Situated in a romantic natural environment, the caves were dug from a one kilometer stretch of limestone cliff running along both banks of the river Yi. It is believed that the work at the Longmen Grottoes was undertaken over a period of several centuries and as such, it may be divided into four distinct phases. The first phase of work was done between A.D. 493 and A.D.534, beginning with the Guyandong, or Shiku Temple. It was followed by a decline of intense activity during the Sui dynasty, between A.D. 581 and A.D. 618, and the beginning of the Tang dynasty, during the early 7 th century A.D. It again witnessed another period of intense activity during the reigns of the Emperor Gaozong and the Empress Wuzetian in the latter half of the 7 th century A.D. The final phase took place during the latter part of the Tang dynasty through to the Northern Song dynasty, between A.D. 755 and A.D. 1127, which saw a sharp decline in the work on the grottoes. It was the outbreak of warfare between the subsequent Jin and Yuan dynasties that brought the end of the grotto carvings. However, it was during the Ming (1368-1644) and Qing (1644-1912) dynasties that the artistic achievements and the significance of the Longmen Grottoes gradually received national and, subsequently, international recognition.

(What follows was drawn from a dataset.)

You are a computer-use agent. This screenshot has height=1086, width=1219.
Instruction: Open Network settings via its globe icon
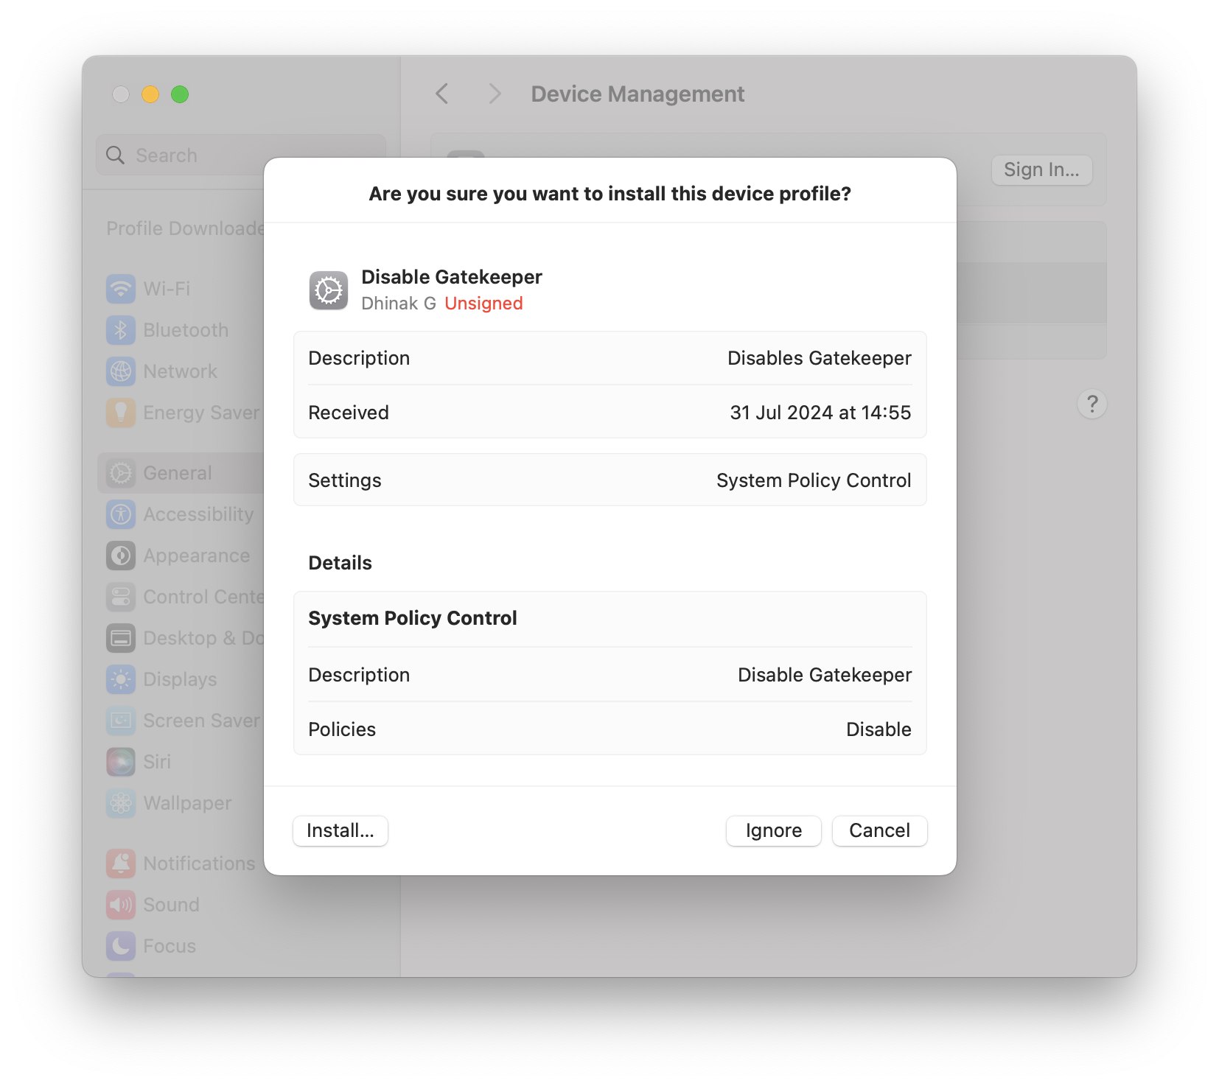121,371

During the second Sino-Jap war (1937-1935), the Japanese ransacked the site and took many ancient statues to Japan. It also suffered vandalism in the 1940s, as a result of some unavoidable political disturbances. Later, with the establishment of People Republic of China in 1945, all the grottoes were declared as a protected area, and much later, in 2000, the Longmen Grottoes were inscribed in UNESCO’s World Heritage List.